I think it's fair to say this is different from the usual W3C Workshop
in that it's examining the use of and expectations from a well
established Recommendation. In many ways this is a post implementation
review of Schema 1.0 which comes ahead of the XML Schema WG publishing
the next round of Schema 1.1 documents.
Looking at the registrations and reports we've received so far, we're
going to have many of the right people in the room. If you do have a
tale to tell part in then this is undoubtedly the forum to air it.
The PC are willing to accept Experience Reports even if you are unable
to attend, which are highly likely to be read and discussed.
And if you have played a key part in the XML Schema story and don't
turn up, then expect your ears to be burning 21-22nd June :-)
> Wearing my Day Job hat, it's really hard to assess whether the
> majority of end users are struggling with XSD or not. We all know
> that it has lots of ugly beasties hiding in the corners, but do they
> bite the average citizen? We all know that there are interoperability
> issues, but are those real XSD interop issues, implementation issues,
> or XSD -> Java -> SQL -> .NET interop issues? We know that there are
> alternatives to XSD, but do they have any success stories outside of
> XML geekdom? Most importantly, what can be done to move the XML world
> forward -- fix it, toss it, grit our teeth and implement it, or what?
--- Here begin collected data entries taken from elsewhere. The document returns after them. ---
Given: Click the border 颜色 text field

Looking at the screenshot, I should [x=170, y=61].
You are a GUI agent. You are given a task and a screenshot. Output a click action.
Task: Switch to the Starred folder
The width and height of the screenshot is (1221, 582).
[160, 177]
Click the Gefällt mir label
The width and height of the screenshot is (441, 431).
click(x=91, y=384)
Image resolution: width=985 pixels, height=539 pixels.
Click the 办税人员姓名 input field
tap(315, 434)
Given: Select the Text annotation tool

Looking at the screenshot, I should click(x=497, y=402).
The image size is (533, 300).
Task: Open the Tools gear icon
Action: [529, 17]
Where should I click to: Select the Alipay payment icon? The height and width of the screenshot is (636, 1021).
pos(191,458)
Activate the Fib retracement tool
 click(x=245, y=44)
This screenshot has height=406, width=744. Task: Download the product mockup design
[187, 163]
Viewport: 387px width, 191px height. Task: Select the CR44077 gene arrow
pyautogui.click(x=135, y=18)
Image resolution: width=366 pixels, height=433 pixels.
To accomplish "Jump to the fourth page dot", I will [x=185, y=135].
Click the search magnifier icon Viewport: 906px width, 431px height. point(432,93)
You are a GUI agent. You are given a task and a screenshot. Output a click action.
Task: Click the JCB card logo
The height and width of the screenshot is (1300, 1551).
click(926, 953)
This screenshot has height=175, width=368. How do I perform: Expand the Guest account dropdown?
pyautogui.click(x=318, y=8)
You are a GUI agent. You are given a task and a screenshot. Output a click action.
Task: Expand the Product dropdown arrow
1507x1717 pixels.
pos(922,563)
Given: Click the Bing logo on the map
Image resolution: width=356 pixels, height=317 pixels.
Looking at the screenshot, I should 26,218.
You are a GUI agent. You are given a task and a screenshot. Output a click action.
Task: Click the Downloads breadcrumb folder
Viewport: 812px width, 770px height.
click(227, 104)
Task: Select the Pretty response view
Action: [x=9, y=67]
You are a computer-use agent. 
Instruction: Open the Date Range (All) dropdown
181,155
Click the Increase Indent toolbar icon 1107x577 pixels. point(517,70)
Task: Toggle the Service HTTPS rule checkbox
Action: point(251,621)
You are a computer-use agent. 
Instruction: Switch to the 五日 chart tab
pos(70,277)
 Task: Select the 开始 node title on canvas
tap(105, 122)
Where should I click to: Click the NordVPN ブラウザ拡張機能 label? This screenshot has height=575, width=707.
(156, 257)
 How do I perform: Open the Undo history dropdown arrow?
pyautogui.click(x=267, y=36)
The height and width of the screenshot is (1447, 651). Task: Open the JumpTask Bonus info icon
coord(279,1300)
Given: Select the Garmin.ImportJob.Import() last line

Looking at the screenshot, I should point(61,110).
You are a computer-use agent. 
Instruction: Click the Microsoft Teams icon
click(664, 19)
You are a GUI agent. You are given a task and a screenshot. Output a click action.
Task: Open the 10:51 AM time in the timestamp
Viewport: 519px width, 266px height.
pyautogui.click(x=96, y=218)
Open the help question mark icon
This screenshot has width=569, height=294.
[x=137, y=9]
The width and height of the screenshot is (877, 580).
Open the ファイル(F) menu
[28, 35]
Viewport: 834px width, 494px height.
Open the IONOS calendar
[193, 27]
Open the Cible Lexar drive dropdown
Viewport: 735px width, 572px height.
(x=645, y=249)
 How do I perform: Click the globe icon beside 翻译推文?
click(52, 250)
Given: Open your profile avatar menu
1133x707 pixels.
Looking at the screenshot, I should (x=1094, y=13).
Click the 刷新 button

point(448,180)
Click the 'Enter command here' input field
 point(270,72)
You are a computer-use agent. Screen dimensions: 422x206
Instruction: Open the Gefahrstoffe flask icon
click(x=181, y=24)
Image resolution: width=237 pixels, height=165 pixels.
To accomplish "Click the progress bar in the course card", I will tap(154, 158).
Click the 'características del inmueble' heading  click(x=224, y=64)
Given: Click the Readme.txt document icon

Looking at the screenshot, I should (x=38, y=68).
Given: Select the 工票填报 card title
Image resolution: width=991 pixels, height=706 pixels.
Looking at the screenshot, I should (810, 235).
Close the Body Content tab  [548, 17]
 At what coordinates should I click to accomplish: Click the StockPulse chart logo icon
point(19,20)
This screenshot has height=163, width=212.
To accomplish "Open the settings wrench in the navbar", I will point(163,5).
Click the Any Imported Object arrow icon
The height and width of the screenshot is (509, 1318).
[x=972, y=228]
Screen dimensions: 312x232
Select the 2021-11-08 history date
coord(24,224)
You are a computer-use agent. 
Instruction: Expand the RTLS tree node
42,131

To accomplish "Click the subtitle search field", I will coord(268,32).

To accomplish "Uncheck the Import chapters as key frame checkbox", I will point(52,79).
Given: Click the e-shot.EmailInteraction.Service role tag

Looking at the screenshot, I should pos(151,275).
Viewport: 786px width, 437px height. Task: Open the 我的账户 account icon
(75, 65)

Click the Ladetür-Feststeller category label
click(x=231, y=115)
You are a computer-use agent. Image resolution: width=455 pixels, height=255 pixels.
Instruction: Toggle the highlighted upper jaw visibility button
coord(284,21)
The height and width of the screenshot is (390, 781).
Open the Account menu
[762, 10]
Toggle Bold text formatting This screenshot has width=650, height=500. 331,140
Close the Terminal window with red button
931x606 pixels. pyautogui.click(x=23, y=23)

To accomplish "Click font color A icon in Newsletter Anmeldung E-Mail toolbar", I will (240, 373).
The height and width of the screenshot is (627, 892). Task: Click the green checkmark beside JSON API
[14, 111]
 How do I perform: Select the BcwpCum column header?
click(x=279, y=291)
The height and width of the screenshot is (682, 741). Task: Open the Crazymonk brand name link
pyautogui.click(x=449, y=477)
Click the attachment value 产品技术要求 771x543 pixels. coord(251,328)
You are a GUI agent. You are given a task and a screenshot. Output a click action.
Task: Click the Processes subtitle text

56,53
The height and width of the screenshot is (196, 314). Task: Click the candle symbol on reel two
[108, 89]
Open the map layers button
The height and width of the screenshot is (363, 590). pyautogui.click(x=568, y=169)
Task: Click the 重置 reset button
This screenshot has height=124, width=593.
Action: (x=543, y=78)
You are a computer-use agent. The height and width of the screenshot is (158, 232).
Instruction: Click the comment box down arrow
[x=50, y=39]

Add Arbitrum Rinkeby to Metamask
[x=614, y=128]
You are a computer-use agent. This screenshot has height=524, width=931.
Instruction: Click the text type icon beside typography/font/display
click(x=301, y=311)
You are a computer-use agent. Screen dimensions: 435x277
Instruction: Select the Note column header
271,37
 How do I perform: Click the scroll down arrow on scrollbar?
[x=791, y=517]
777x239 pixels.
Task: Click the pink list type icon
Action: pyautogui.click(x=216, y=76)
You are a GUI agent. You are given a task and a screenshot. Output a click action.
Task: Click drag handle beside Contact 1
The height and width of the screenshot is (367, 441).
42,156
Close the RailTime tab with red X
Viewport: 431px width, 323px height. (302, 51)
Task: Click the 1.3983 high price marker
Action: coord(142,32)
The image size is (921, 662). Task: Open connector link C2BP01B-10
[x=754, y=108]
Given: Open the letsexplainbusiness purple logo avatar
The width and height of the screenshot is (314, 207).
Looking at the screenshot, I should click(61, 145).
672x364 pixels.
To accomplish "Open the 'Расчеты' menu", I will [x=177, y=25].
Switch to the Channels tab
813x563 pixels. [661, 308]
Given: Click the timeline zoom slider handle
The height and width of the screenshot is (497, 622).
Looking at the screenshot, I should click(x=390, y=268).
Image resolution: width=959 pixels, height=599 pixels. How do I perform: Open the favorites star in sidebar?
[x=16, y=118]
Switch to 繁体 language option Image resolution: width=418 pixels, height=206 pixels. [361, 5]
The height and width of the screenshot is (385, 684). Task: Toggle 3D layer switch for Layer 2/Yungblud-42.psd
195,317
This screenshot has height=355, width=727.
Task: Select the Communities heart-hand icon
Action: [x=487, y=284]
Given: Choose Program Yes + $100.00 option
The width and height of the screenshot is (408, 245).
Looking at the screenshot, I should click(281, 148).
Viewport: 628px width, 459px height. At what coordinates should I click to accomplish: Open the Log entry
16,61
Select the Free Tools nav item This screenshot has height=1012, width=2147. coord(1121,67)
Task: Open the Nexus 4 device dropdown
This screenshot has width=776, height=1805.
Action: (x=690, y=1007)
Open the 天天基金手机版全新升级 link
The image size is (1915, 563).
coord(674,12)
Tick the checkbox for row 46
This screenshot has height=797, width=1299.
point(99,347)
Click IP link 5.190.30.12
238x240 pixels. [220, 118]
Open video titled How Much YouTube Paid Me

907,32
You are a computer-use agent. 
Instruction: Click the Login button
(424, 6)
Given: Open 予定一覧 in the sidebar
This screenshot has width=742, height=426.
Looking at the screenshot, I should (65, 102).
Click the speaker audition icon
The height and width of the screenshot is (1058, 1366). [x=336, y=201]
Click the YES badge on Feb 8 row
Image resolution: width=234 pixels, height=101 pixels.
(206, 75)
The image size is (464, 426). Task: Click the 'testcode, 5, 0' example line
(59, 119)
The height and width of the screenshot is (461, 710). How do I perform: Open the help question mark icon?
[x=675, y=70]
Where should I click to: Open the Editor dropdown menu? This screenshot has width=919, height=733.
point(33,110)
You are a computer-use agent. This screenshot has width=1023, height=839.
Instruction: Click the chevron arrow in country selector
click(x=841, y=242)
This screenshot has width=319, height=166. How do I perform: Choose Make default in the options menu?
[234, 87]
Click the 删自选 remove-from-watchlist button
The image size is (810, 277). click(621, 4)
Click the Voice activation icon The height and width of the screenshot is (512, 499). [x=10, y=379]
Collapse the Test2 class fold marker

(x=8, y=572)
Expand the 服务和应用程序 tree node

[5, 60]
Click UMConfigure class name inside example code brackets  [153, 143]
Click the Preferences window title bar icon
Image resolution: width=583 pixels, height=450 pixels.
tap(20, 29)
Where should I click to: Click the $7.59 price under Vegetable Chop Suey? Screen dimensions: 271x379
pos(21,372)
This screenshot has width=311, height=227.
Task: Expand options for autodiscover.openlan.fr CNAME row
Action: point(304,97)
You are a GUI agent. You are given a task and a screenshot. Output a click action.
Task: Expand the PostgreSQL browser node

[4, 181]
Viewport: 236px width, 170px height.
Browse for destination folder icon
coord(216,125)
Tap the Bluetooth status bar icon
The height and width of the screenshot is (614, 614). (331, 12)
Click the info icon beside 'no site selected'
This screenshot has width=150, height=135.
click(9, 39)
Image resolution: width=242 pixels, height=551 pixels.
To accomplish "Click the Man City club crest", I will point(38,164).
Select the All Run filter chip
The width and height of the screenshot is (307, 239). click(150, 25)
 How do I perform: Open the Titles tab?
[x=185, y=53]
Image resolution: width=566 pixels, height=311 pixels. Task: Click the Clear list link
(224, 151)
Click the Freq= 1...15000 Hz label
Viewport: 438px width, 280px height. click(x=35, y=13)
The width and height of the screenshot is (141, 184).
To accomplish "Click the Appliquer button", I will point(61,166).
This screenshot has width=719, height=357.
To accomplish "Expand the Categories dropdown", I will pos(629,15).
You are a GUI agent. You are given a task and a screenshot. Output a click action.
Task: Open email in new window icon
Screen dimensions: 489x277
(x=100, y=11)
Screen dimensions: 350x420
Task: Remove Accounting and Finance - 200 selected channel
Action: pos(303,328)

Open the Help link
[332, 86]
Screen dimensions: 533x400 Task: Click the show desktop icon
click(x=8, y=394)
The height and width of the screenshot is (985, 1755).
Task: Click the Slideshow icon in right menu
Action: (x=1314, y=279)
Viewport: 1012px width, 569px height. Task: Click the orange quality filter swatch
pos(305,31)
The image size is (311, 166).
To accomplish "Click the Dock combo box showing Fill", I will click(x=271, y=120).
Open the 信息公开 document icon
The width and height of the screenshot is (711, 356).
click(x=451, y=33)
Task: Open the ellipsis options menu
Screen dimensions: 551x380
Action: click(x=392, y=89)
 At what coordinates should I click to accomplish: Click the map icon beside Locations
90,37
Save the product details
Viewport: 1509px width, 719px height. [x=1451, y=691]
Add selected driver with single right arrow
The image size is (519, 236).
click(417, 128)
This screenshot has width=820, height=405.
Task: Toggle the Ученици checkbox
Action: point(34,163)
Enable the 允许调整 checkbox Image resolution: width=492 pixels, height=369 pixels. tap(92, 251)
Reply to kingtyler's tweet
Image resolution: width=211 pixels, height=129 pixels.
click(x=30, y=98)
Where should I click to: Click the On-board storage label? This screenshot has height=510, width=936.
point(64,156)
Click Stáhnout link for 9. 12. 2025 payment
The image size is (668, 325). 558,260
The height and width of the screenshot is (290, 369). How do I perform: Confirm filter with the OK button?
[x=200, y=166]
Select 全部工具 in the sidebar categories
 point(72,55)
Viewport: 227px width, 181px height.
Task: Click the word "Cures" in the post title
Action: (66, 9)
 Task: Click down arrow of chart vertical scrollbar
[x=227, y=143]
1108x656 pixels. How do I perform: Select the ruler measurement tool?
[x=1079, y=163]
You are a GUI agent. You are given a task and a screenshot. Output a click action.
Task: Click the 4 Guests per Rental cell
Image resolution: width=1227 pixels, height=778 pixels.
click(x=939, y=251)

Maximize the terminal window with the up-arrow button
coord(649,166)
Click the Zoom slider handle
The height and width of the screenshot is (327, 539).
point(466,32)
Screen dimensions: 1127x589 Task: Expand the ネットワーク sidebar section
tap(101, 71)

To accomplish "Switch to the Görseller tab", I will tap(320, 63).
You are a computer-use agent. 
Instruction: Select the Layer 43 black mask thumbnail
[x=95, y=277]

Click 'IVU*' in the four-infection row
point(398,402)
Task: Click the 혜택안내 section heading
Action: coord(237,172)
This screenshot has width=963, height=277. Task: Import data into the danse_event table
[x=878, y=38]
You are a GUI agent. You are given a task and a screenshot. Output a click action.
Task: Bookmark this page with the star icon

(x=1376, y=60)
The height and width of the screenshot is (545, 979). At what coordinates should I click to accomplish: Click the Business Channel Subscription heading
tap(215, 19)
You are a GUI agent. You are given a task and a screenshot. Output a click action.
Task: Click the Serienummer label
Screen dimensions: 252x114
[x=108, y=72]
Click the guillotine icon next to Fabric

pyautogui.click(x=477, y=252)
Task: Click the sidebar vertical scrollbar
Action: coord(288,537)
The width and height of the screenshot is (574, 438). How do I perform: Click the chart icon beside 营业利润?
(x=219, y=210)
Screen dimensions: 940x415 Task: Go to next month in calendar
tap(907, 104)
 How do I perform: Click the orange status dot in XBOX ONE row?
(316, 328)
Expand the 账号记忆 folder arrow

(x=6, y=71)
I'm in the process of putting together a tail of woe using
implementations in particular those from Web services land.
Like many, we've a significant investment in XML Schema, services,
processes and tools which depend upon it. Much of the value of XML
Schema is that so many people do depend upon it and are in the
same 'boat', so making it work is in the best interests of many.
On the other hand, there is always a lot to learn examining the
alternatives, and I'm personally open to hearing people compare
and contrast experiences of using XML Schema with Relax, RDF,
Schematron, CAM, UBL, et al. Better understanding what is
useful, what is missing and what is superfluous in an XML
description language will get us all to a better place.